In a recent conference presentation to the Australian Alliance to Save Energy, I compared the energy performance of market-leading appliances against average ones. Replacing appliances with the best ones on the market can deliver power savings of 30-80%.

Then there is the potential to improve performance through the use of “smart” technology and design, such as load-sensing motors in washing machines. You can then take that further by encouraging changes in user behaviour, such as buying low-temperature detergents, cutting down on household bills and power use for hot water. My research suggests that for most appliances there seems to be potential to improve efficiency by another 30-60% beyond the current best available performance.

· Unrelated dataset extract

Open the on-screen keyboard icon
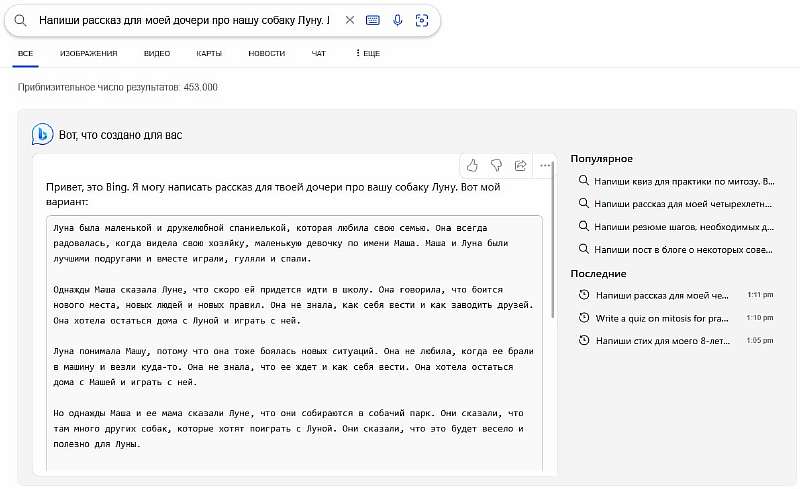 [373, 20]
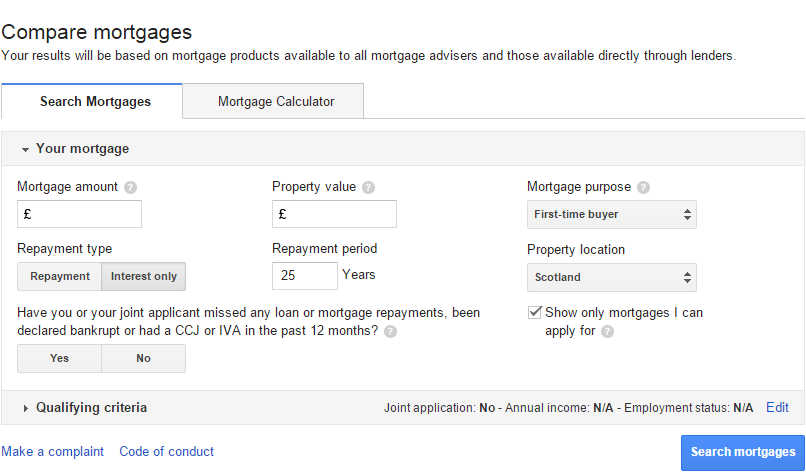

Australia’s appliance energy efficiency program (which New Zealand also joined a few years ago) has already cost-effectively cut greenhouse gas emissions, helped to reduce peak energy demand, reduced energy bills, and offset much of the cost associated with Australia’s fixed carbon price.

If, rather than scrapping carbon pricing, Australia were to shift to a globally-linked emissions trading scheme, carbon costs would be significantly reduced and the benefits from appliance efficiency would outweigh household carbon costs. That would effectively give us a climate policy that actually makes money.

Expanding and strengthening our energy efficiency program would deliver even more savings for Australian households, businesses and for the environment. But that’s if our government chooses to act.

Alan Pears AM has carried out consulting work for many sustainable energy organisations and provides policy advice to a variety of organisations. At present he has no paid roles for such organisations. He is an honorary adviser to the Energy Efficiency Council, Climate Alliance and Alternative Technology Association. This article was originally published on The Conversation. Read the original article.

Photo credit: Peter Kaminski via photopin cc

The Conversation

7 COMMENTS

  1. In NSW we were encouraged to save water and we did. Our payback? Higher water bills to cover the cost of lost revenue.

    From July 1, household gas prices will rise by 17.6%.

    How long before electricity prices escalate to over the loss of revenue to suppliers?

    The public should benefit from energy saving but they don’t, they just pay more.

    • You’re absolutely right. Here in QLD, the justification given for an electricity price increase a few years back was ‘protection of suppliers’ margins’, which had fallen due to demand reduction during a couple of cool wet summers.

    • It will get worse as technology not only changes the profile of the load curve other technologies will mean consumers will need the grid less. Therefore, the ‘cost’ maintaining the network assets will rise for those that remain connected. The regulatory and pricing model needs to change in the face of these changes and encourage different behaviours and different types of investments from power and other utility companies.

  2. This article isn’t about smart appliances, it’s merely about efficient ones. ‘Smart’ in this context usually refers to appliances which operate on a time to take advantage of off-peak rates.

  3. There are no offpeak rates – unless you’re talking about the separate circuit installed normally used by hot water systems. But electricity doesn’t change value throughout the day for residential customers.